Required work.
• A. In the Passion Week text, rewrite the passage starting with "Yes, the reality" and going on through "Not even close.", changing "bondage" to "captivity" throughout.
• B. Answer these questions from the Passion Week text:
(i) How many years of life does it attribute to Jesus?
(ii) To whom were the crowds literally in bondage?
(iii) What must happen to a seed before it can burst new life from the ground?

Given text.
+-------+

Ponderings

Passion Week – From Death to Eternity

Here we are. Deep in the trenches of another week. But, this is not any old week, is it? It’s Passion Week. The Most Holy Week. Palm Sunday, The Last Supper, Good Friday and every mundane and miraculous moment in between… all leading up to the most gloriously new beginning ever recorded, Easter Sunday.

The point in history that changed the trajectory of all our stories. Your story. My story.

His Story.

His sinless obedience. His spotless existence. His scarred appearance. His saving grace.

His sealed promise providing our eternal place.

The same eternity that begins — even now — because, hearts set on eternity are meant to fill our time and space.

But, looking at this week in the life of Jesus, we also see a parallel to our own lives. We see moments thick with anticipation, adoration, acceptance, and applause from those who surround us. And, we see, how quickly it can all turn into blame, fear, rejection, hatred, cruelty, or even death. The good moments, we treasure and long for and try to create every day. The bad? Well, those we cover and run from and do everything in our power to erase. But, looking just beyond, when the week seems to have ended with an exclamation of death, we see new life again. Complete and total and glorious life.

Resurrected life!

See, the most basic truth of this entire week… that Jesus walked willingly into the punishment and death that we deserved, but then overcame that death by the power of The Holy Spirit… means that none of these moments, good or bad, have any final exclamation over us.

Are they part of us? Always. The why and end of us? Never.

“God made him who had no sin to be sin for us, so that in him we might become the righteousness of God.” (2 Corinthians 5:20)

Yes, the reality is… life is hard. Jesus’s suffered. We suffer. Whether we know Him or have never even heard His name, we all experience the suffering. And, we all want a way out of the suffering. We are all looking for peace. It’s why the crowds turned on Jesus in the span of only a few days. They desperately wanted out of their pain. They lived in bondage daily… literally to the Romans who enslaved them and figuratively to the human struggle we all experience. They had been waiting for the Promised Messiah. A King who’d finally come to set the captives free. A political figure, powerful enough to rescue them from their bondage.

But, what He offered was not at all what they had hoped for. Nor, did He come to the people in the way they had expected. His Kingdom was not of this world and what He promised made no sense to them.

Not even close.

His is an upside-down, servant Kingdom. One whose King will not be served, but will serve. Where the first will be the last. Where the simple will confound the wise. Where the least will be the greatest. Where the meek will inherit the earth.

And, where those who die will gain.

Just consider His own 33 years of life. He lived only to be completely poured out for the sake of others and with a sole purpose of bringing glory to His Father — never himself— gaining us in the process. And, what actually had to come before His very own resurrected life? That’s right, His death. His whole life was spent walking to that death in order for us to live a forever life in and through Him.

Upside down to be sure.

So, here’s the take away from all this… death actually leads to life. Yep. A seed must be buried and die before it can break open and burst new life from the ground.

And, Jesus’ death on that Cross led to a final verdict on death and an offer of resurrection life for us all. When we place our faith in Him, believing in His life, death, and resurrection in our place, then we also die with Him and begin a new life In Him.

But, I gotta know… is this how we are living?

Because for me, this week seems the perfect time to examine the story I’m telling through this one life I’m living.

+-------+

Provided material.
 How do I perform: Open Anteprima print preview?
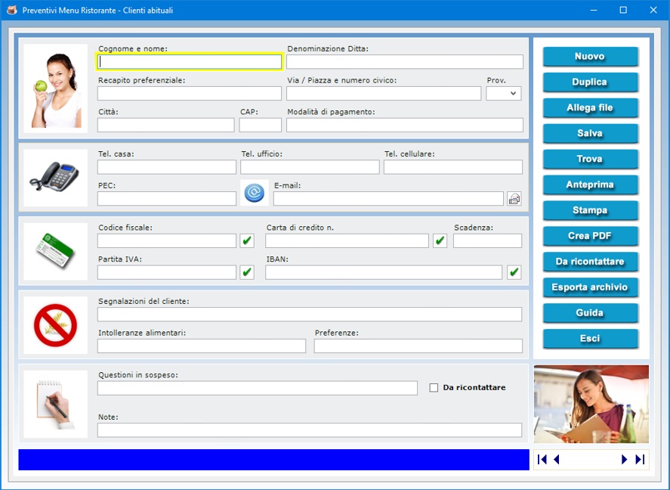[590, 185]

+-------+

Full answers.
• A.
Yes, the reality is… life is hard. Jesus’s suffered. We suffer. Whether we know Him or have never even heard His name, we all experience the suffering. And, we all want a way out of the suffering. We are all looking for peace. It’s why the crowds turned on Jesus in the span of only a few days. They desperately wanted out of their pain. They lived in captivity daily… literally to the Romans who enslaved them and figuratively to the human struggle we all experience. They had been waiting for the Promised Messiah. A King who’d finally come to set the captives free. A political figure, powerful enough to rescue them from their captivity.

But, what He offered was not at all what they had hoped for. Nor, did He come to the people in the way they had expected. His Kingdom was not of this world and what He promised made no sense to them.

Not even close.

• B.
(i) 33 years.
(ii) The Romans.
(iii) It must be buried and die.